*Stored data*:
⟨

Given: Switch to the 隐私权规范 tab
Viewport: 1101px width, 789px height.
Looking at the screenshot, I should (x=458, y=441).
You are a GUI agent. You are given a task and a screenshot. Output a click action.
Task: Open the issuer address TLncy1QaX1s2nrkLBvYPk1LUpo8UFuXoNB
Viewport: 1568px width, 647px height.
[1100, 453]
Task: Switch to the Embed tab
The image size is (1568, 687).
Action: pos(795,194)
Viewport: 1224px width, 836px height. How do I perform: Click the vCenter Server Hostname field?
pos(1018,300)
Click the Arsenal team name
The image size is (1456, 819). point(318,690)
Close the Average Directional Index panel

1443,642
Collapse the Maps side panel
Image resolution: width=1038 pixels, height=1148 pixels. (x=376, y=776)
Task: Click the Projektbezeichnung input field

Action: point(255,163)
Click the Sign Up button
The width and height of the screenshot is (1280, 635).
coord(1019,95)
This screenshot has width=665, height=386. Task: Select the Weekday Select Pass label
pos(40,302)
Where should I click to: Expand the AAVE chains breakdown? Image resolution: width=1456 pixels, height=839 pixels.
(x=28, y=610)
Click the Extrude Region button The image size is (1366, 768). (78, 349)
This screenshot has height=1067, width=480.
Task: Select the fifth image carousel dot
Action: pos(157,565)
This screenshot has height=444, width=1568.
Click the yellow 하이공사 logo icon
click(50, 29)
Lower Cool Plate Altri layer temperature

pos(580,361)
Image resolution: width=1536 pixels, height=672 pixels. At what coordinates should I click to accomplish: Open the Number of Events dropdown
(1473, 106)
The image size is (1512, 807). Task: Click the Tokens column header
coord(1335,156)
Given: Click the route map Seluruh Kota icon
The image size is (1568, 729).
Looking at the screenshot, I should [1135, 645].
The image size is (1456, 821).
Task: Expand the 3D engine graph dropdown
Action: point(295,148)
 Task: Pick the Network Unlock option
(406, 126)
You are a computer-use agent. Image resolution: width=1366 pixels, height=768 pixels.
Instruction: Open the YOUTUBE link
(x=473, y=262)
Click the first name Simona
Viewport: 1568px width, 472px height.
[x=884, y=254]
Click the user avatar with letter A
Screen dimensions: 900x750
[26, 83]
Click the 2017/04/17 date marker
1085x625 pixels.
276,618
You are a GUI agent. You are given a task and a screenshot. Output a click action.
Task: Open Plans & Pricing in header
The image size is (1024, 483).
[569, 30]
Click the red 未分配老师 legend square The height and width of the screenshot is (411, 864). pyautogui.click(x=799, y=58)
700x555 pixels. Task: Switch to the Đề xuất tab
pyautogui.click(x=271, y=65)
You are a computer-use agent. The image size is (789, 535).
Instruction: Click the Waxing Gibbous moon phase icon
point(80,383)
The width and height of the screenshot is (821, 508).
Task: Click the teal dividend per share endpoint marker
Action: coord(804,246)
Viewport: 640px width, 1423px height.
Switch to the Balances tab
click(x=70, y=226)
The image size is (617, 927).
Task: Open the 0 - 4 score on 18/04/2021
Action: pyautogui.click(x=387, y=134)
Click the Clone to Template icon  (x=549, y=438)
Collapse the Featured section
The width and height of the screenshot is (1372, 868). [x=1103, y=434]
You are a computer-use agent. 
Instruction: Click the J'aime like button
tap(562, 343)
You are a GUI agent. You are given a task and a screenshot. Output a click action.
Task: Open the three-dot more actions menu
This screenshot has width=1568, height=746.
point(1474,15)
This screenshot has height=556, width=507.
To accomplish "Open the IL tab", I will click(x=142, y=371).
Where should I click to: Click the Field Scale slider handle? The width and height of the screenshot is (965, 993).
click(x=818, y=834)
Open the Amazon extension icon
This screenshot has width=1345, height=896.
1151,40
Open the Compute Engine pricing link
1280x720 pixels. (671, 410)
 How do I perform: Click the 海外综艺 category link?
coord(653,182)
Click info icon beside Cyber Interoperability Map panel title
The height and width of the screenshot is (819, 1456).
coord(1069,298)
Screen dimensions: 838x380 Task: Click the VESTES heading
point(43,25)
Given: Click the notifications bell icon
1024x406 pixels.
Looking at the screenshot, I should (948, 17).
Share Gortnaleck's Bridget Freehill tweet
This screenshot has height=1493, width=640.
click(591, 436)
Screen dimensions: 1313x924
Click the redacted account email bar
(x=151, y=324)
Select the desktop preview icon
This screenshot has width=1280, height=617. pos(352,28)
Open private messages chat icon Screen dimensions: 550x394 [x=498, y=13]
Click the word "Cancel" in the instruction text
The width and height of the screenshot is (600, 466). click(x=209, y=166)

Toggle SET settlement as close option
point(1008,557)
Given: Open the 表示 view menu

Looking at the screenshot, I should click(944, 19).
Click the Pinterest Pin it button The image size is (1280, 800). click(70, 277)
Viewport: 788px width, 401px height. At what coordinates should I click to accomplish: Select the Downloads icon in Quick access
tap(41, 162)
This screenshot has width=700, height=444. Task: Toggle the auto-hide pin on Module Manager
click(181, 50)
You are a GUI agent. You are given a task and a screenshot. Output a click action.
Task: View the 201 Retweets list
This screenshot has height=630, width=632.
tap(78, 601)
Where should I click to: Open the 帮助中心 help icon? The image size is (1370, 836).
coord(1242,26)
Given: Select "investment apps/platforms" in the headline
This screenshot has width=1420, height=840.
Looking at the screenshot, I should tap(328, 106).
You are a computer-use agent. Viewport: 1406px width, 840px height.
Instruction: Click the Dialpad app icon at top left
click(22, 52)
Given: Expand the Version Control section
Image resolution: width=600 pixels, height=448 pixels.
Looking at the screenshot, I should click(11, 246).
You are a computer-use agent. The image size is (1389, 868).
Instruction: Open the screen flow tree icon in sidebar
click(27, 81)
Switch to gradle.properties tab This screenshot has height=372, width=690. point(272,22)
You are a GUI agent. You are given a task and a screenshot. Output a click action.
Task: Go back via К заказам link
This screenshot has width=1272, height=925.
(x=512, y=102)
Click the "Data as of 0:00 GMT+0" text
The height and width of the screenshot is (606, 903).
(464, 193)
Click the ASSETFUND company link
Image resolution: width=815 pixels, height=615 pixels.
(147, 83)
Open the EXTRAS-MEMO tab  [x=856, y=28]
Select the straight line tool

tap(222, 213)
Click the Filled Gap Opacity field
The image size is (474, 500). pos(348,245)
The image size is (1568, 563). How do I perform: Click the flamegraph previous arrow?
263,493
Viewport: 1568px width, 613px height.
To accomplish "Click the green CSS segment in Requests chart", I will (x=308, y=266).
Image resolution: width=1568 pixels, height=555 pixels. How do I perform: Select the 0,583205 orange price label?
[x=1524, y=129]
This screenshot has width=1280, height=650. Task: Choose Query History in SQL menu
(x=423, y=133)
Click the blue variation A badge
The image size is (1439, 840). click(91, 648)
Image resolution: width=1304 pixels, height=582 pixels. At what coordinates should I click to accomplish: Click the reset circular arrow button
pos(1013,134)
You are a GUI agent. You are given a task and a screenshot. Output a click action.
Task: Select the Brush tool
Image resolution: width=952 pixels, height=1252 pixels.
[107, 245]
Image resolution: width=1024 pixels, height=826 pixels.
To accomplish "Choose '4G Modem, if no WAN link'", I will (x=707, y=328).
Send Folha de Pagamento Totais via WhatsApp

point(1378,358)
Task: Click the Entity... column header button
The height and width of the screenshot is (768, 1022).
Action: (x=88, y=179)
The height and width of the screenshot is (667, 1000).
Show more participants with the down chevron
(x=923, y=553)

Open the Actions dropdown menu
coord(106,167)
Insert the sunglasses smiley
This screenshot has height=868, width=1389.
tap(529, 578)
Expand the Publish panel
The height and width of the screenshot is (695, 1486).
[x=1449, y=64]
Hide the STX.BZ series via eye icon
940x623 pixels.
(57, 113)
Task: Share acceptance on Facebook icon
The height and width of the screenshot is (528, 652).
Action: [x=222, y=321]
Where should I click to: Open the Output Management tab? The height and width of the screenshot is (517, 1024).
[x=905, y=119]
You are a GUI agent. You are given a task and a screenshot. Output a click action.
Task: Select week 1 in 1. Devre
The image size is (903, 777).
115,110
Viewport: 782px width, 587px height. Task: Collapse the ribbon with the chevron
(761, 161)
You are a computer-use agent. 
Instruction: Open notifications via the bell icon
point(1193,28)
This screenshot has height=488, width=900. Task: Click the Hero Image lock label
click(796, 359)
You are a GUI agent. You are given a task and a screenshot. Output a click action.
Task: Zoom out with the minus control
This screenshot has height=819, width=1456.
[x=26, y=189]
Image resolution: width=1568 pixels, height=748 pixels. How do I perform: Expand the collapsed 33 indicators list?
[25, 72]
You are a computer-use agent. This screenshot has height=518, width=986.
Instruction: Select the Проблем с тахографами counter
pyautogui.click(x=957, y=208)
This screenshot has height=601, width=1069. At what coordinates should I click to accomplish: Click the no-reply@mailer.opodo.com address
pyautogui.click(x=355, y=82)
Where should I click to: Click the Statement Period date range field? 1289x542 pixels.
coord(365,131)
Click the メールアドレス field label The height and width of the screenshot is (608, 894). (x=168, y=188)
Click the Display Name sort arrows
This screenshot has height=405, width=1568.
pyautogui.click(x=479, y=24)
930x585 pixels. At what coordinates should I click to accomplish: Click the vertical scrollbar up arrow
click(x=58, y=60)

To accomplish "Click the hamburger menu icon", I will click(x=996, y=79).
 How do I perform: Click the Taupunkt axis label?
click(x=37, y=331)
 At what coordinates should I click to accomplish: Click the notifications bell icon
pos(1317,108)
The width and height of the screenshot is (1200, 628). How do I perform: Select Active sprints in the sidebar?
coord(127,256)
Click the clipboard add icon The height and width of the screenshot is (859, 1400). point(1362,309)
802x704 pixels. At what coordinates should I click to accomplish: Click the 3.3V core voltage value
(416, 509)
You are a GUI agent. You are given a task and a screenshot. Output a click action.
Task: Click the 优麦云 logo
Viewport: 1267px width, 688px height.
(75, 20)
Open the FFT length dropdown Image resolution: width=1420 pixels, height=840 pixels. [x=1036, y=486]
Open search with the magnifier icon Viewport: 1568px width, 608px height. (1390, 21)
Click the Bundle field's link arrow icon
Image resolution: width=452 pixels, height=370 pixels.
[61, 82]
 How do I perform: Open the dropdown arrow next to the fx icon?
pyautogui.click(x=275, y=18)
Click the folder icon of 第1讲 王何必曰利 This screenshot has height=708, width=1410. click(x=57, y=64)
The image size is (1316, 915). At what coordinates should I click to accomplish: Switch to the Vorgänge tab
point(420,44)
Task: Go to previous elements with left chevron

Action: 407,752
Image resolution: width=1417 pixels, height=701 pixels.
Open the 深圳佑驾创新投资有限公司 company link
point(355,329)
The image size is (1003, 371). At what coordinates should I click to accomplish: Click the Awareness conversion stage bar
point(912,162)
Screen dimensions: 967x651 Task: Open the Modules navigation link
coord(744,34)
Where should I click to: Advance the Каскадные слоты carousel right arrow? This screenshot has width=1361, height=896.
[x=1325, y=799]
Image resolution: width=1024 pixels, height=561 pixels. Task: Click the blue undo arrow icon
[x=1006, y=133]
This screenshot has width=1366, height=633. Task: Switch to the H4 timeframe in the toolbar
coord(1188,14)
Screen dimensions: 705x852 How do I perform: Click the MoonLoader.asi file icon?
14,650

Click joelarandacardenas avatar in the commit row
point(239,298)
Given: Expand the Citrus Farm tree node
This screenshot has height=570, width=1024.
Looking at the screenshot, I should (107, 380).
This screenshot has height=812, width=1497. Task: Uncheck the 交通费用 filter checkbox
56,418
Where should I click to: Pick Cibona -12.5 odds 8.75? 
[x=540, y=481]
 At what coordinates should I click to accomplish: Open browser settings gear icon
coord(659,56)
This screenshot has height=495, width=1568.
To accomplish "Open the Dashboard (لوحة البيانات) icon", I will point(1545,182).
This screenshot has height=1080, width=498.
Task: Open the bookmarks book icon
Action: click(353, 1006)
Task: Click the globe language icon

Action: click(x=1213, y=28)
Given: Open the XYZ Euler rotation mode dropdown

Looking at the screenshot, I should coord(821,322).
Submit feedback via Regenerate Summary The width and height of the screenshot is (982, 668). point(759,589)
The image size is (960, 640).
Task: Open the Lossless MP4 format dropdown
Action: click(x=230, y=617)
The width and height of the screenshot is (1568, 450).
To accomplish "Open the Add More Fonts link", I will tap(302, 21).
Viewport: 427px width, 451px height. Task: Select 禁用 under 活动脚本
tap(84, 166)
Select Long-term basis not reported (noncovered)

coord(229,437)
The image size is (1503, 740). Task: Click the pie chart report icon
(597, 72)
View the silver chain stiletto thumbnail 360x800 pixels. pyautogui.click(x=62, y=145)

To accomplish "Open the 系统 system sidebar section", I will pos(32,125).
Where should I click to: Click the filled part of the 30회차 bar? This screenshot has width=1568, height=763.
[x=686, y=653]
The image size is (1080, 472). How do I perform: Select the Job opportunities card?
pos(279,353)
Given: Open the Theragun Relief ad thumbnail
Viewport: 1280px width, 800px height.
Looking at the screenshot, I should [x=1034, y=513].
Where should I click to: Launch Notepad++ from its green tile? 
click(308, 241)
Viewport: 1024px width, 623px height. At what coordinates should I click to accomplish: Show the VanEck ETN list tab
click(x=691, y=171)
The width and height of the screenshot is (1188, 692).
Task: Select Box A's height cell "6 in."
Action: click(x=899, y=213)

⟩

*How to complete this task*:
Your answer should consist only of the lines above between the line holding "700x555 pixels. Task: Switch" and the line holding "Click the Clone", inclusive, each transcribed exactly.

*Solution below*:
700x555 pixels. Task: Switch to the Đề xuất tab
pyautogui.click(x=271, y=65)
You are a computer-use agent. The image size is (789, 535).
Instruction: Click the Waxing Gibbous moon phase icon
point(80,383)
The width and height of the screenshot is (821, 508).
Task: Click the teal dividend per share endpoint marker
Action: coord(804,246)
Viewport: 640px width, 1423px height.
Switch to the Balances tab
click(x=70, y=226)
The image size is (617, 927).
Task: Open the 0 - 4 score on 18/04/2021
Action: pyautogui.click(x=387, y=134)
Click the Clone to Template icon  (x=549, y=438)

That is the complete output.